● **What to produce**:
The entries below contain pictures. Write out only the lines from the line with "Click the red down health alert icon" up to and including the line with "Task: Select 'Mi", exactly, without them.

[Opening Records for the exercise section]

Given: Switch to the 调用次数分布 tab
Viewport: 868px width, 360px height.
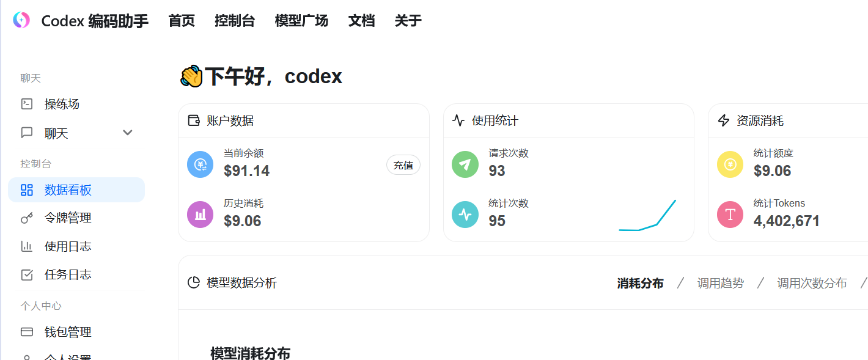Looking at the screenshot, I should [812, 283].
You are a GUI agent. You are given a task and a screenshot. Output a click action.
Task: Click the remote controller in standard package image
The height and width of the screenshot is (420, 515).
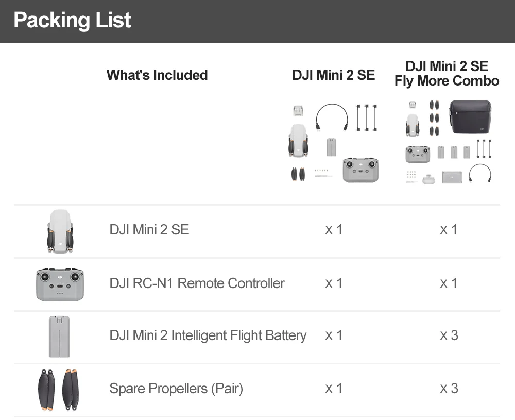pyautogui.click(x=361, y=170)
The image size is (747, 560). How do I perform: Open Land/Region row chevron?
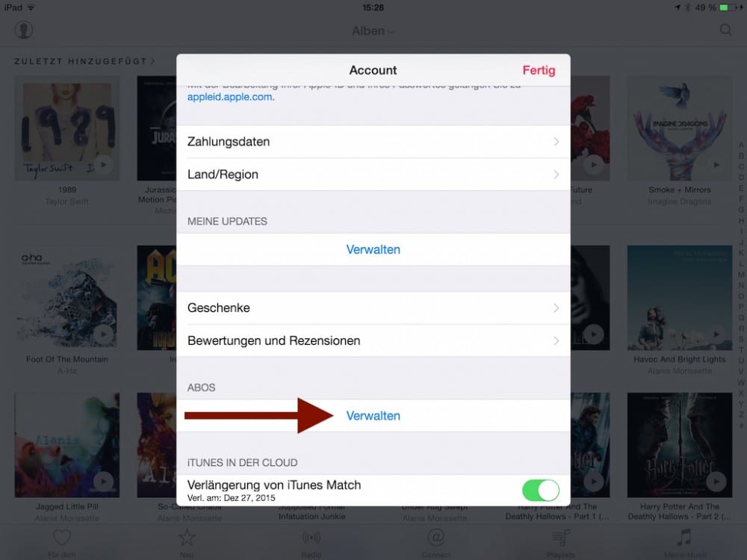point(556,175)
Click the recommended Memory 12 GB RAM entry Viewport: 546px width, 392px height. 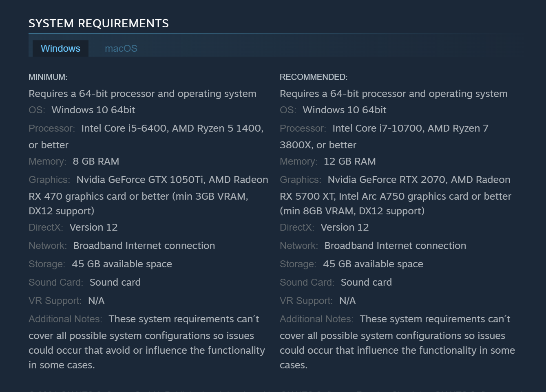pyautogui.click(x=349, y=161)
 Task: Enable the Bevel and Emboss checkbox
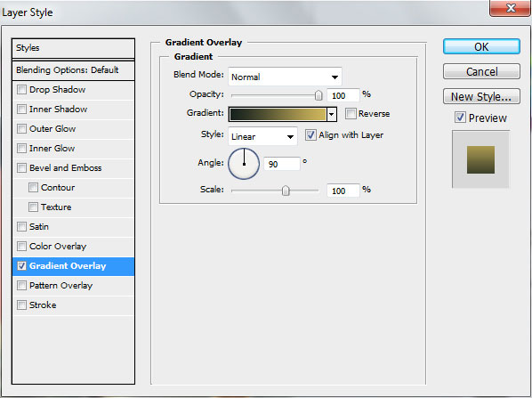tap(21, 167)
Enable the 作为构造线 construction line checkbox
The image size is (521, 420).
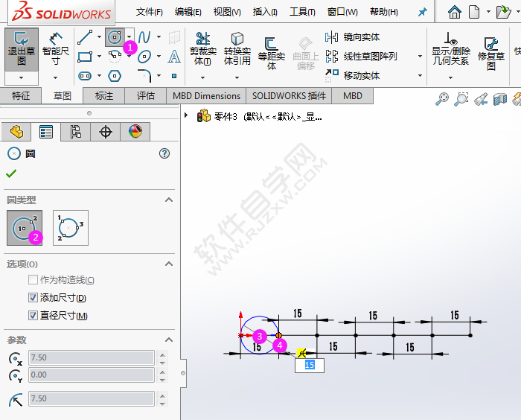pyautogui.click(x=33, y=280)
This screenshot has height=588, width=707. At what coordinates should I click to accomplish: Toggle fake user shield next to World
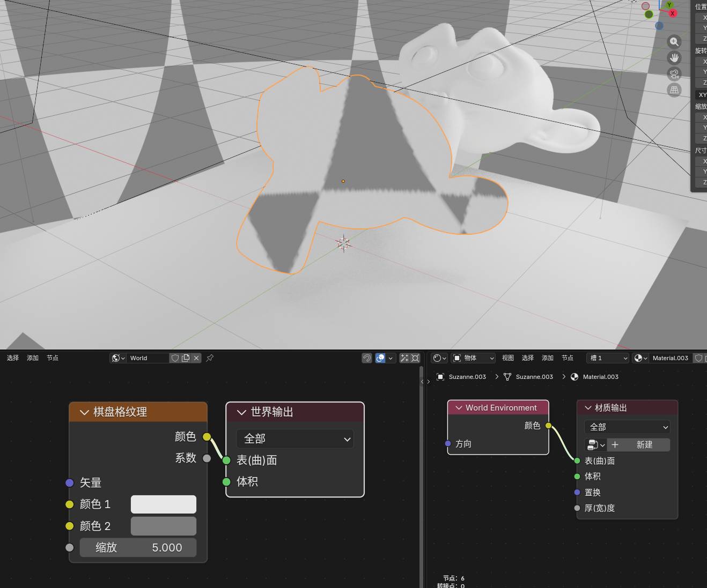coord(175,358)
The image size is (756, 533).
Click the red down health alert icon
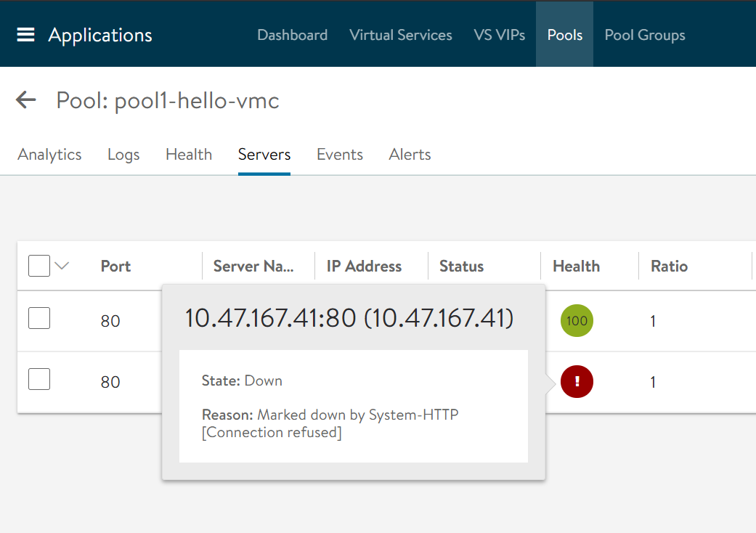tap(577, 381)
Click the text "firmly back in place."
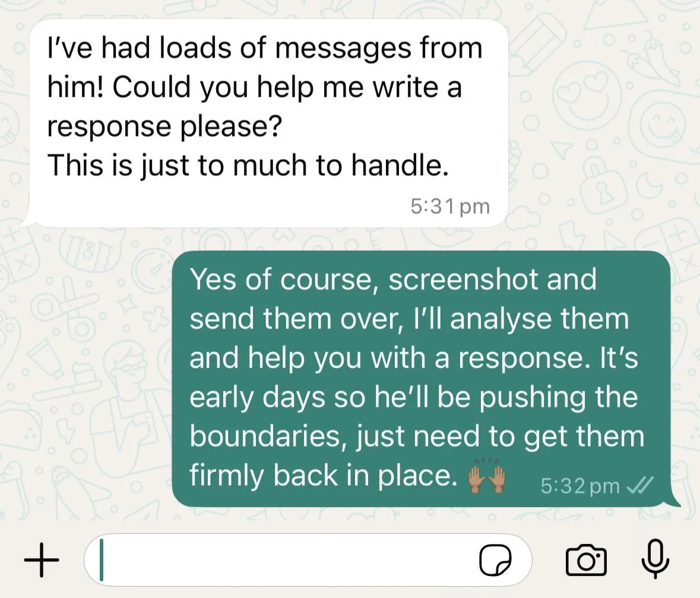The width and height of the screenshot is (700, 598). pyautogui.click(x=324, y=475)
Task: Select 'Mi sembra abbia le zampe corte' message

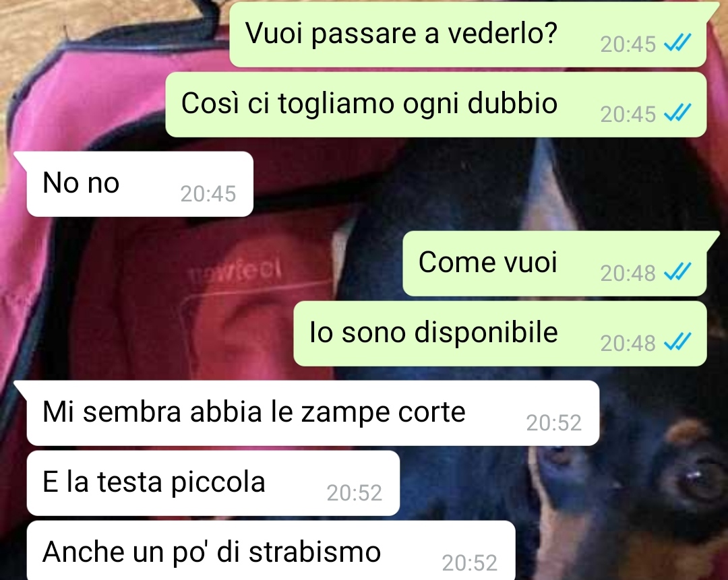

[Closing Records for the exercise section]
[Opening Records for the exercise section]

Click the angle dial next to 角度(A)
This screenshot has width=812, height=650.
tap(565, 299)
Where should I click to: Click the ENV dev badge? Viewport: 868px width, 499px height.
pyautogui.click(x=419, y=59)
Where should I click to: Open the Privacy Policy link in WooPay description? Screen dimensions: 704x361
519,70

[Closing Records for the exercise section]

● **Exercise response**:
Click the red down health alert icon
tap(577, 381)
Click the text "firmly back in place."
The width and height of the screenshot is (700, 598). pyautogui.click(x=324, y=475)
Task: Select 'Mi sembra abbia le zampe corte' message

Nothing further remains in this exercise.